The foregoing descriptions of the Common Stock Underwriting Agreement, the Convertible Note Underwriting Agreement (together, the “Underwriting Agreements”) and the transactions contemplated thereby do not purport to be complete and are subject to, and qualified in their entirety by, the full text of the Common Stock Underwriting Agreement and Convertible Note Underwriting Agreement, a copy of each of which is attached hereto as Exhibit 1.1 and Exhibit 1.2, respectively, and the terms of each of which are incorporated herein by reference. The Underwriting Agreements contain customary representations, warranties and agreements by the Company, customary conditions to closing, indemnification obligations of the Company and the Underwriters, including for liabilities under the Securities Act of 1933, as amended, other obligations of the parties and termination provisions. The representations, warranties and covenants contained in the Underwriting Agreements are solely for the benefit of the parties to such agreement, and may be subject to limitations agreed upon by the contracting parties.

A copy of the opinions of Paul Hastings LLP relating to the legality of the issuance and sale of the Company’s common stock in the Common Stock Offering and the legality of the issuance and sale of the Notes in the Note Offering are attached as Exhibit 5.1 and Exhibit 5.2 hereto, respectively.

 

Item 8.01. Other Events.

On June 29, 2012, the Company issued a press release announcing the pricing of the Common Stock Offering at a public offering price of $4.95 per share and the Note Offering.

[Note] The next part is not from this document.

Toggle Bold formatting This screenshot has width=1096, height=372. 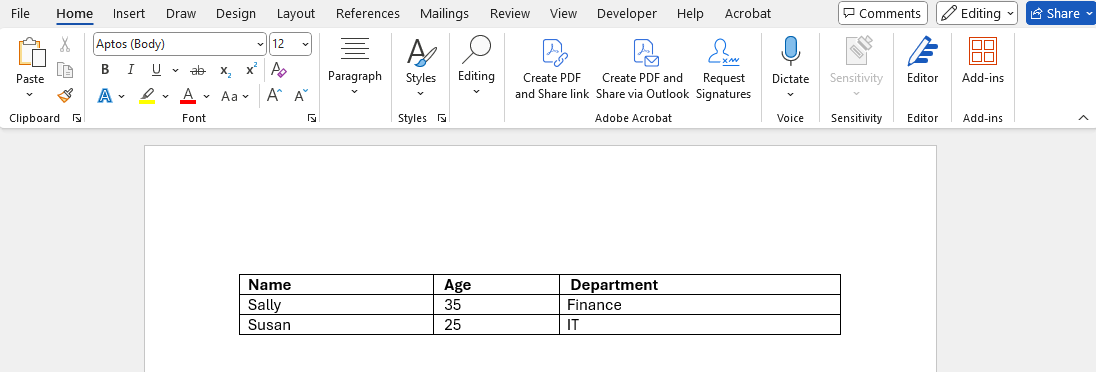click(x=105, y=70)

The Underwriters will have an option to purchase up to an additional 1,875,000 shares of the Company’s common stock and up to an additional $5,000,000 aggregate principal amount of Notes, in each case to cover over-allotments, if any. The Offerings are expected to close on or about July 5, 2012, subject to customary closing conditions. A copy of this press release is attached as Exhibit 99.1 to this Current Report on Form 8-K and is incorporated herein by reference.

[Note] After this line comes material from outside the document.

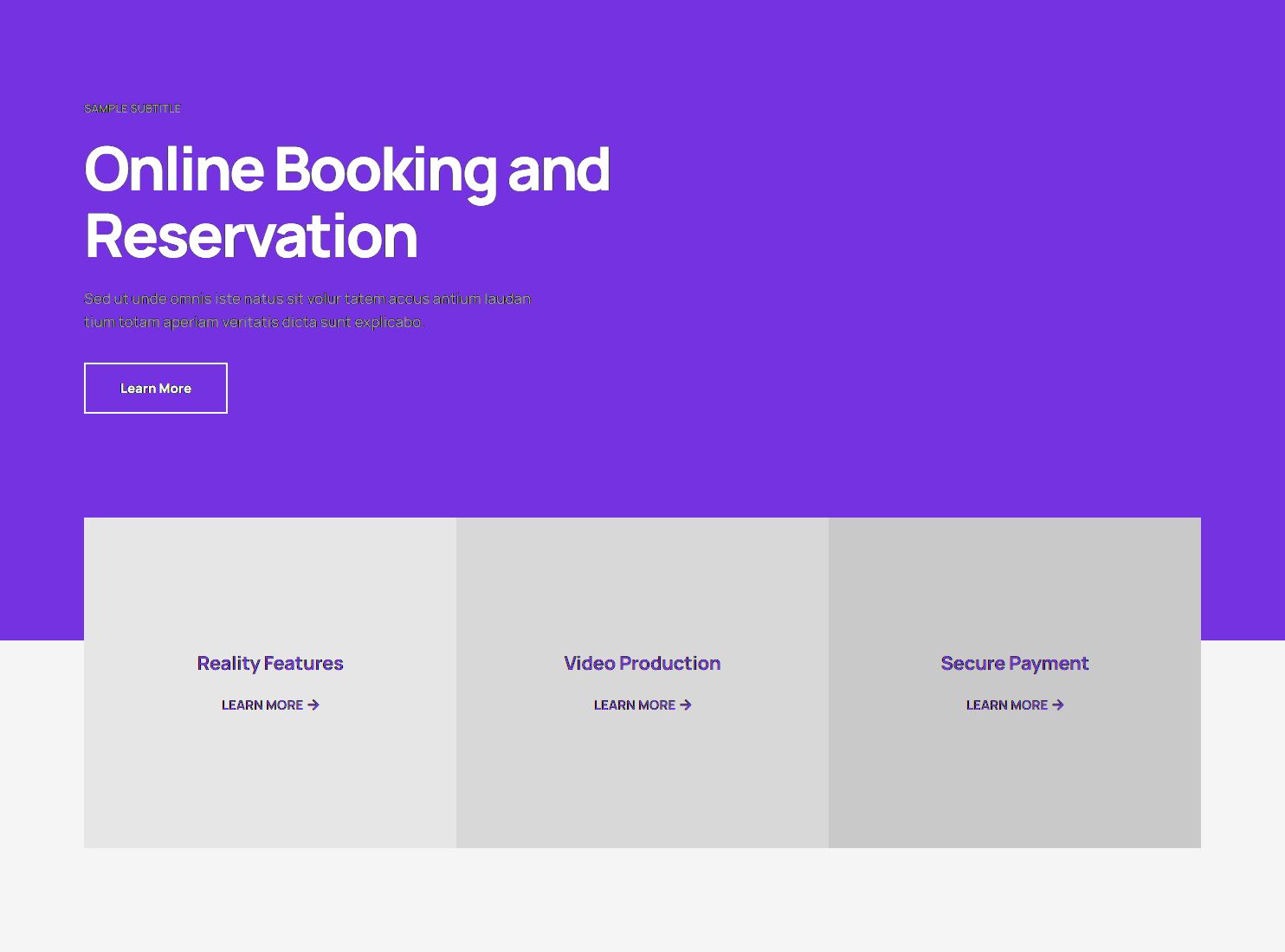Select the Reality Features card title
This screenshot has width=1285, height=952.
point(270,664)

Additional Information and Where to Find It

No statement in this document or the attached exhibits is an offer to sell, or the solicitation of an offer to buy, securities. The Company has filed a registration statement (including a prospectus) and a prospectus supplement with the SEC for an underwritten public offering for each of the Offerings described under Item 1.01 of this Current Report on Form 8-K. Before you invest in any such Offerings, you should read the prospectus supplements, including the registration statement (and accompanying prospectus), and other documents the Company has filed with the SEC for more complete information about the issuer and the Offerings. You may get these documents for free by visiting EDGAR on the SEC website at www.sec.gov. Alternatively, the Company or the Underwriters participating in the Offerings will arrange to send you the prospectus supplements and accompanying prospectuses if you request them by calling toll-free (888) 722-9555, extension 19423-2626 or through your usual contact at either UBS Securities LLC or Piper Jaffray & Co.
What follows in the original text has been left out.